Filter this data down to the lines that hold "will", and copy them.

[Records from a data collection]
##########

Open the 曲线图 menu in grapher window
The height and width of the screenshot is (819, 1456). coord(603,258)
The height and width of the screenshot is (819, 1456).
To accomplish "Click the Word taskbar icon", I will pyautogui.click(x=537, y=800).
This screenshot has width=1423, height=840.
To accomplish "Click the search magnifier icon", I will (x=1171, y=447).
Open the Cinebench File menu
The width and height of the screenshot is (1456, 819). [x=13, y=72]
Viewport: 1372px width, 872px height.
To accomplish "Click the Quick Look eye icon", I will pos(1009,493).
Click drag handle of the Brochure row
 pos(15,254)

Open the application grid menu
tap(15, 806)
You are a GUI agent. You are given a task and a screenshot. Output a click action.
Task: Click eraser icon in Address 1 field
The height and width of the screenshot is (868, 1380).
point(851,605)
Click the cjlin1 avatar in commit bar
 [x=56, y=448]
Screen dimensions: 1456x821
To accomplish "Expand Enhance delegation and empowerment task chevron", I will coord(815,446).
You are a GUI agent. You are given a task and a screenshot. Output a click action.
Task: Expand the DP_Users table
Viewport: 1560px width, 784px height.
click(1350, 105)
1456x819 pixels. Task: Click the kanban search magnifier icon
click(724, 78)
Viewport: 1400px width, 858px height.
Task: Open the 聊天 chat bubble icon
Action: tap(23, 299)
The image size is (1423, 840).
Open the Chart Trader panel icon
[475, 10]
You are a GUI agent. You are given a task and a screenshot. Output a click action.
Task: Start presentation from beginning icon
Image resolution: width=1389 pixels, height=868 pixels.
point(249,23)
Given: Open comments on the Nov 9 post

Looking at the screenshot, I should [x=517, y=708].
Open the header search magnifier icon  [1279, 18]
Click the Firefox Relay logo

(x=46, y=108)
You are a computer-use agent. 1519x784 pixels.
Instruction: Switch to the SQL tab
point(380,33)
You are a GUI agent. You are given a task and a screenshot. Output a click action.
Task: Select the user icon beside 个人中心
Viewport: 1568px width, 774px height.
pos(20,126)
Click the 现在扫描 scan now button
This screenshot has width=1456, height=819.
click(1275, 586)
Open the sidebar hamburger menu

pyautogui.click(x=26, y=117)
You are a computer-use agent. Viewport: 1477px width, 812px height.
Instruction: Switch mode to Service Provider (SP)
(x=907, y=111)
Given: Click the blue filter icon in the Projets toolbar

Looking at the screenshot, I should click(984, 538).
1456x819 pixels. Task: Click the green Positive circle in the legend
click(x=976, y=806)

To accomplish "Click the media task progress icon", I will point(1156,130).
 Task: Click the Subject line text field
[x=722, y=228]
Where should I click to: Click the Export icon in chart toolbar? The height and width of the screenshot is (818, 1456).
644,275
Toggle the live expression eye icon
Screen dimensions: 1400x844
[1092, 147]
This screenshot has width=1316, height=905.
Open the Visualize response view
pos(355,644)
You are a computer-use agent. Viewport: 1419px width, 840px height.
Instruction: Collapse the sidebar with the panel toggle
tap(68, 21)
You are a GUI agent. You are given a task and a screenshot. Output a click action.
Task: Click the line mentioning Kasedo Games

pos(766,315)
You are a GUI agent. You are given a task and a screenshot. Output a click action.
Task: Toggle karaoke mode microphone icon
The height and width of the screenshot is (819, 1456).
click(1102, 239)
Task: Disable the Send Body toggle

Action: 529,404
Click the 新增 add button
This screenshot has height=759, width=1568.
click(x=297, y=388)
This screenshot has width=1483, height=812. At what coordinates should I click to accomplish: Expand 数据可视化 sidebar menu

##########

▸ **Task result**:
To accomplish "Click the Word taskbar icon", I will pyautogui.click(x=537, y=800).
To accomplish "Click the search magnifier icon", I will (x=1171, y=447).
To accomplish "Click the Quick Look eye icon", I will pos(1009,493).
To accomplish "Expand Enhance delegation and empowerment task chevron", I will coord(815,446).
To accomplish "Click the media task progress icon", I will point(1156,130).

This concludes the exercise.